EXERCISE DESCRIPTION - This exercise asks for an exact copy of every entry below, with pictures omitted.

(Beginning of RECORDS SHOWN)

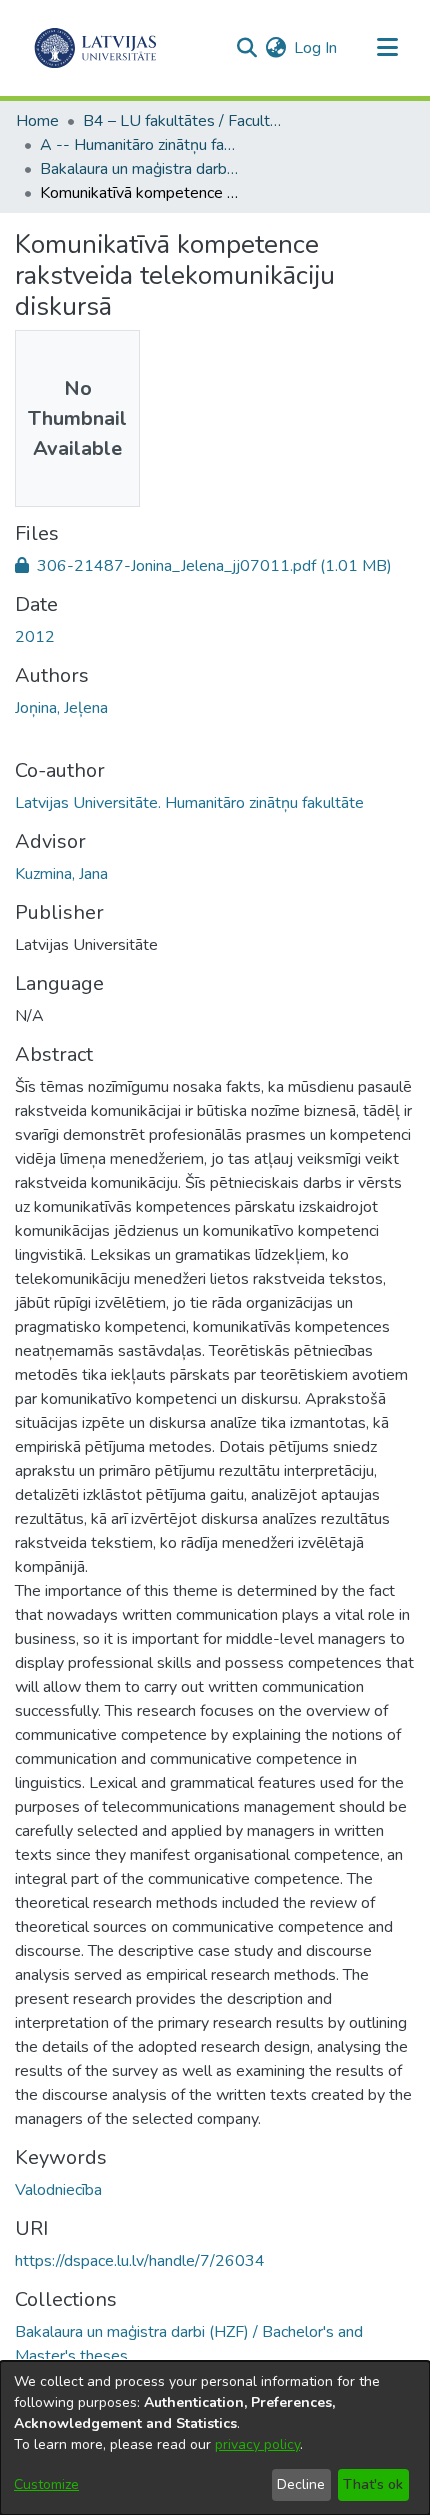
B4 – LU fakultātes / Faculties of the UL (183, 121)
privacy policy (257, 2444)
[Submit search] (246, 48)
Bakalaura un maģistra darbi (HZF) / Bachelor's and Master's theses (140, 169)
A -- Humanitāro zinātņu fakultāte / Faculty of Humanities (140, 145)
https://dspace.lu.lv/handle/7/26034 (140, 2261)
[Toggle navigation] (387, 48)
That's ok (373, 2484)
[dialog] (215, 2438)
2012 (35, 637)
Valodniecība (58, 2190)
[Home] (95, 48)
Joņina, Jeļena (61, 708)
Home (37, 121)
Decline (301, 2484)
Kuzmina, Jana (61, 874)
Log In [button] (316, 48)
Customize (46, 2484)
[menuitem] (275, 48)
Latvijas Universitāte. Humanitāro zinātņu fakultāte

(End of RECORDS SHOWN)

SOLUTION TO THE PROBLEM -
B4 – LU fakultātes / Faculties of the UL (183, 121)
privacy policy (257, 2444)
[Submit search] (246, 48)
Bakalaura un maģistra darbi (HZF) / Bachelor's and Master's theses (140, 169)
A -- Humanitāro zinātņu fakultāte / Faculty of Humanities (140, 145)
https://dspace.lu.lv/handle/7/26034 (140, 2261)
[Toggle navigation] (387, 48)
That's ok (373, 2484)
[dialog] (215, 2438)
2012 (35, 637)
Valodniecība (58, 2190)
[Home] (95, 48)
Joņina, Jeļena (61, 708)
Home (37, 121)
Decline (301, 2484)
Kuzmina, Jana (61, 874)
Log In [button] (316, 48)
Customize (46, 2484)
[menuitem] (275, 48)
Latvijas Universitāte. Humanitāro zinātņu fakultāte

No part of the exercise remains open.